21.3.3 USearch Backend Integration
The primary backend uses the USearch library for efficient HNSW operations:
class HNSWIndexProxyUSearch final : public HNSWIndexProxy {
private:
std::unique_ptr<unum::usearch::index_dense_t> index_;
HNSWOptions options_;
// Buffered insertion for batching
std::vector<float> vectors_;
std::vector<DocID> doc_ids_;
absl::flat_hash_set<DocID> doc_ids_set_;
// Training thresholds
static constexpr auto kMinTrainingSetSize = 10'000;
static constexpr auto kBatchSizeForBulkLoading = 100;
};
Index initialization configures USearch with Cognica's options:
HNSWIndexProxyUSearch::HNSWIndexProxyUSearch(...)
: index_([&]() {
using namespace unum::usearch;
// Map metric type
auto metric_type = metric_kind_t::l2sq_k;
if (options_.metric_type == MetricType::kInnerProduct) {
metric_type = metric_kind_t::ip_k;
}
// Map scalar precision
auto scalar_type = scalar_kind_t::f32_k;
switch (options_.quantizer_type) {
case QuantizerType::k8Bit:
scalar_type = scalar_kind_t::i8_k;
break;
case QuantizerType::k16Bit:
scalar_type = scalar_kind_t::f16_k;
break;
}
// Configure HNSW parameters
auto config = index_dense_config_t {};
config.connectivity = options_.M;
config.connectivity_base = options_.M * 2;
config.expansion_add = options_.ef_construction;
config.expansion_search = options_.ef_search;
auto metric = index_dense_t::metric_t {
static_cast<size_t>(options_.dims),
metric_type,
scalar_type,
};
return std::make_unique<index_dense_t>(
index_dense_t::make(metric, config));
}()) {}
21.3.4 FAISS Backend Integration
For advanced use cases, FAISS provides additional capabilities:
class HNSWIndexProxyFaiss final : public HNSWIndexProxy {
private:
std::vector<std::unique_ptr<faiss::Index>> shards_hnsw_;
std::vector<std::unique_ptr<faiss::IndexIDMap>> shards_index_;
std::unique_ptr<faiss::IndexShards> index_;
std::unique_ptr<DynamicRoaringBitSet> deleted_doc_ids_;
};
FAISS integration enables:
- Sharded indices for parallel search
- Custom inverted list storage via KV database
- IVF+PQ compression for billion-scale indices
21.4 Vector Storage and Analysis
21.4.1 Vector Encoding
Vectors are stored as raw binary float arrays for efficient access:
struct DenseVectorCodec {
static auto encode(const std::vector<float>& vector,
std::optional<int32_t> dims = std::nullopt)

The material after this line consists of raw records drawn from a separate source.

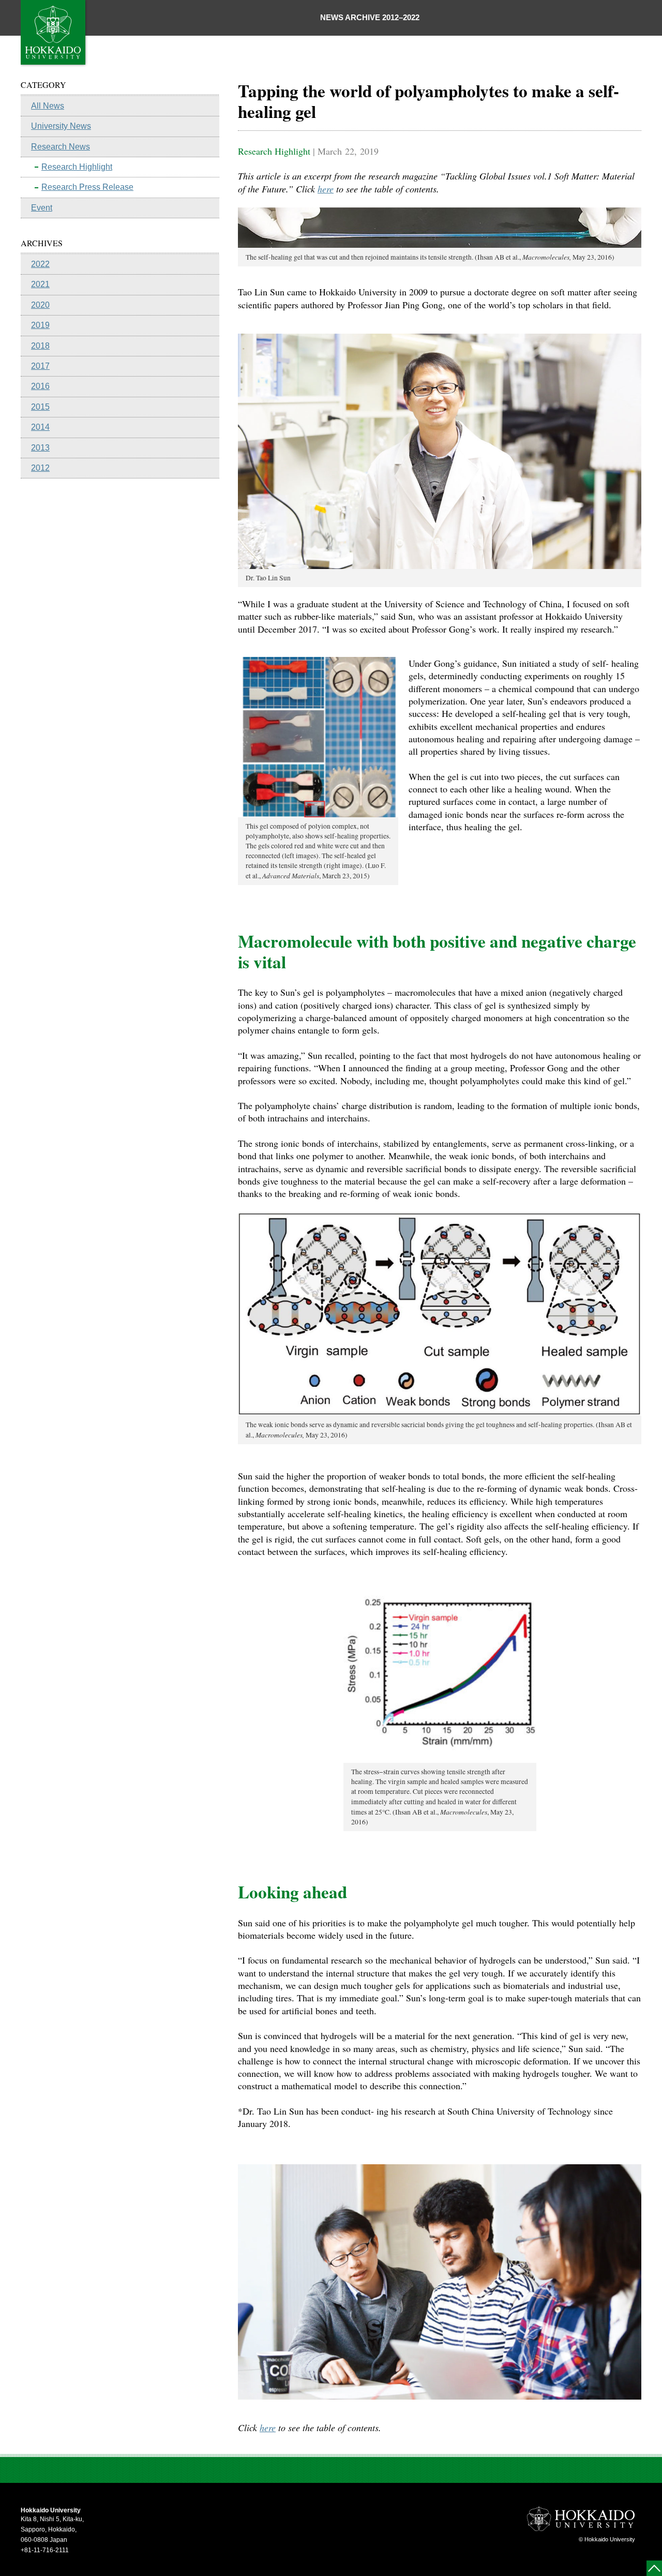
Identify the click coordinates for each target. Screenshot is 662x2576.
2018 (40, 345)
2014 (40, 427)
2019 (40, 325)
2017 (40, 366)
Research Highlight (76, 166)
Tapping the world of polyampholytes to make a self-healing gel (428, 101)
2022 (40, 264)
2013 (40, 447)
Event (41, 207)
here (326, 189)
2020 (40, 305)
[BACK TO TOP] (654, 2568)
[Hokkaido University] (54, 64)
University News (61, 126)
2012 (40, 467)
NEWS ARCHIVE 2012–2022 (369, 17)
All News (47, 105)
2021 (40, 284)
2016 (40, 386)
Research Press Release (87, 187)
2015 (40, 406)
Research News (60, 146)
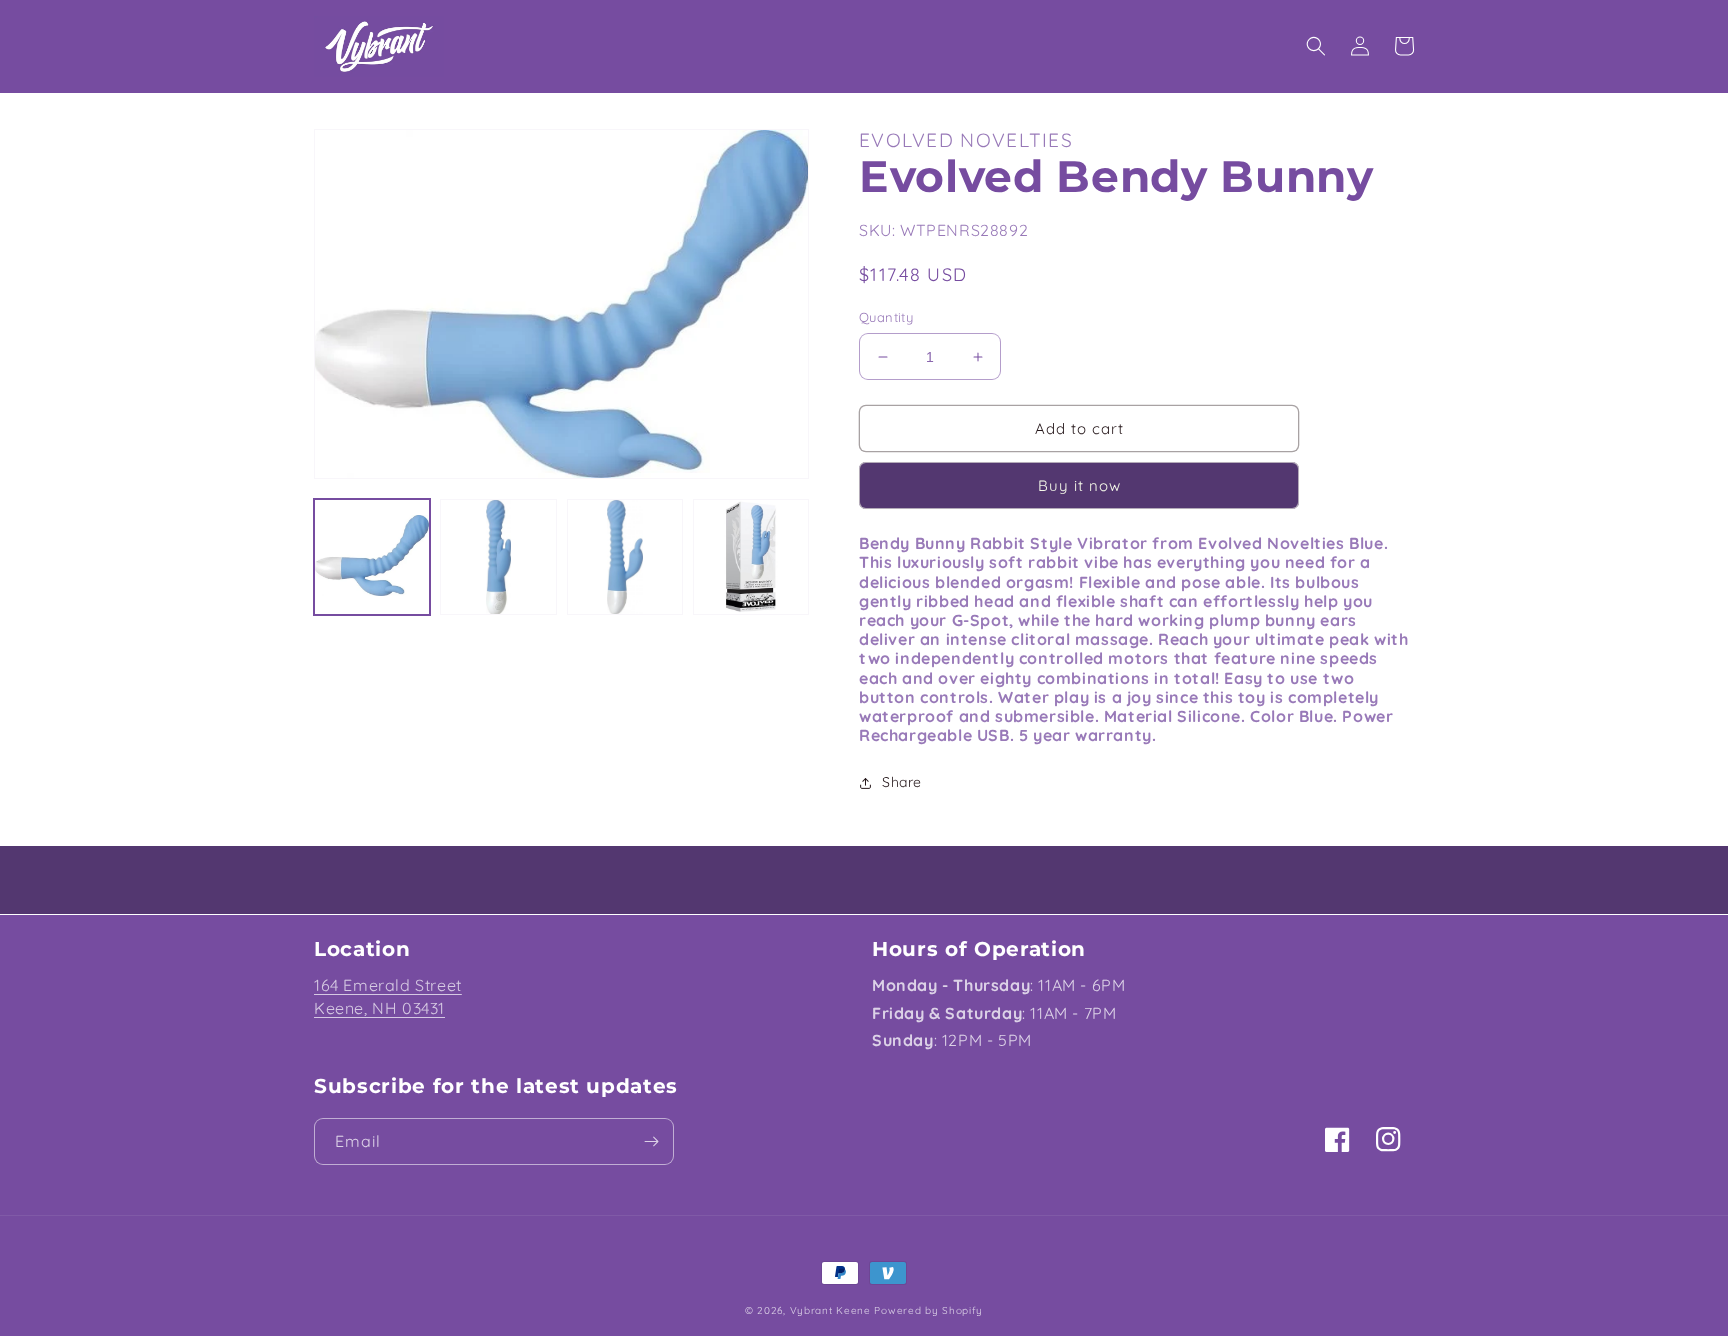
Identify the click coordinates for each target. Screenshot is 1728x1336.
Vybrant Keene (830, 1310)
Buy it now (1079, 485)
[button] (1316, 46)
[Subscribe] (651, 1141)
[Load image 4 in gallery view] (751, 557)
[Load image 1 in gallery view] (372, 557)
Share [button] (902, 782)
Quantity (886, 317)
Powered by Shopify (928, 1310)
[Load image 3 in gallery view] (625, 557)
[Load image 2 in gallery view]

-> std::expected<std::string, Status> {
auto vector_dims = static_cast<int32_t>(vector.size());
// Validate dimension alignment
if (dims.has_value() && vector_dims % dims.value()) {
return std::unexpected {
Status::InvalidArgument("Invalid dimensions")
};
}
auto output = std::string {};
auto size = sizeof(float) * vector_dims;
output.reserve(size);
encoding::put_binary(&output, vector.data(), size);
return output;
}
static int32_t get_dim(const std::string_view& data) {
return data.size() / sizeof(float);
}
};
The binary format stores vectors contiguously without headers, enabling zero-copy access when aligned:
21.4.2 Dense Vector Analyzer
The analyzer pipeline converts JSON arrays to binary vector format:
class DenseVectorAnalyzer final : public Analyzer {
public:
Tokens tokenize(const Value& value) const override {
if (!value.IsArray()) {
THROW_EXCEPTION(std::invalid_argument(
"Vector must be an array"));
}
const auto& array = value.GetArray();
auto vectors = std::vector<float> {};
// Support 1D vectors: [v1, v2, v3, ...]
if (is_valid_1d_(value)) {
vectors.reserve(array.Size());
for (const auto& e : array) {
vectors.emplace_back(e.GetFloat());
}
}
// Support 2D vectors: [[v1, v2], [v3, v4], ...]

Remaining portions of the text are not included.